The word in Maori for hospitality, kindness, caring and sharing is Manaakitanga. This concept of Manaakitanga is immersed into Maori culture, and even though I’ve only recently learned this word, I could immediately identify a number of experiences from my childhood in New Zealand where I had seen manaakitanga in action. What a perfect place to holiday!
If you’ve visited WorldMark Resort Rotorua, you’ll already know that there are lots of opportunities to experience manaakitanga in action for yourself. A great place to start is the Rotorua Museum and for a complete experience you could visit Tamaki Maori Village. An extra benefit is that the entire family will come away having learned about another culture – I love holidays that are educational as well as relaxing!
Here are 3 aspects of Maori culture I recommend you explore.
1 . Food. There are a number of places in Rotorua where you can feast on a traditional hangi. The smell of the food cooking is only beaten by the taste! The slow cooked meat is so soft it really does just fall off the bone. If you can, try to eat your hangi feast outside, under the stars. Often, your meal will be accompanied by a concert – another aspect of Maori culture that I’m sure you’ll love!
2. Stories. The stories of Maui told to me as a child, still remain with me today. Maui was a bit of a rascal, famous for taming the sun and fishing up the North Island! If you would like to read up on these stories before you visit New Zealand, visit the Maori History website. If you’re staying at WorldMark Rotorua you might also like to take a Maori Guided Tour. Your guide is sure to share stories of the local people with you!

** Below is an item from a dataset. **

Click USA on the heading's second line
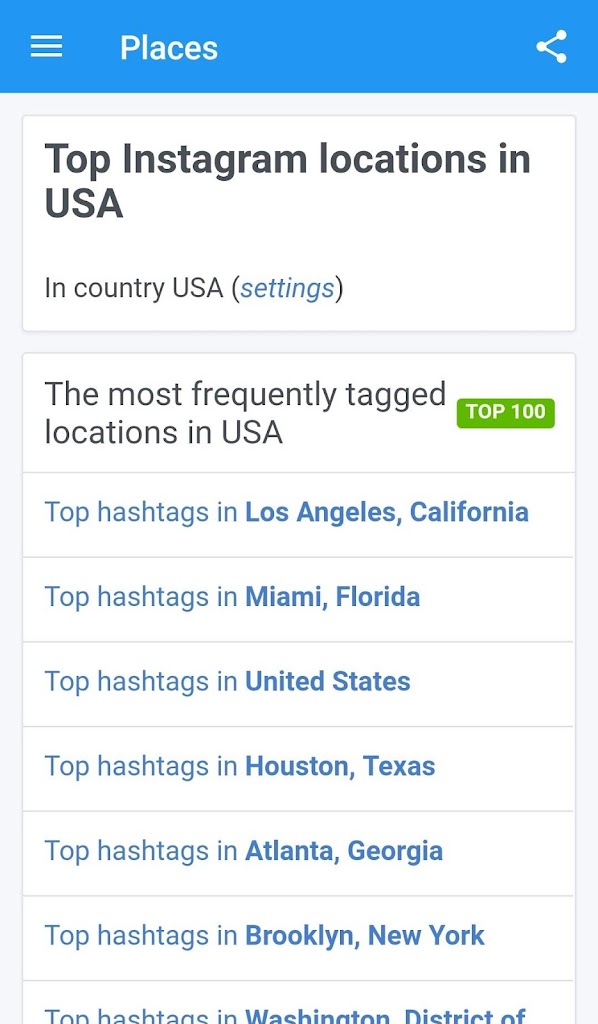This screenshot has width=598, height=1024. point(84,203)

3. Crafts and Jewellery – Sometimes this is referred to as Taonga – Something treasured. You might find some beautiful, meaningful treasures and gifts while staying in Rotorua. Perhaps a delicately woven basket with paua shell clasps or a carved piece of greenstone to wear as a necklace. The Hot Lakes Craft Market, held monthly, is a great place to start your treasure hunt. If the market is not being held during your visit, check out the Taonga Gallery. This is part of Te Puia, New Zealand Māori Arts & Crafts Institute – another great place to immerse yourself in Maori culture!
As one of the hubs of Maori culture in New Zealand, Rotorua is a great place to learn. And you needn’t worry about the sulphur smell. It just adds to the atmosphere and you won’t even notice it after a while!
Do you like to learn about the local culture when holidaying? What’s your favourite place to visit?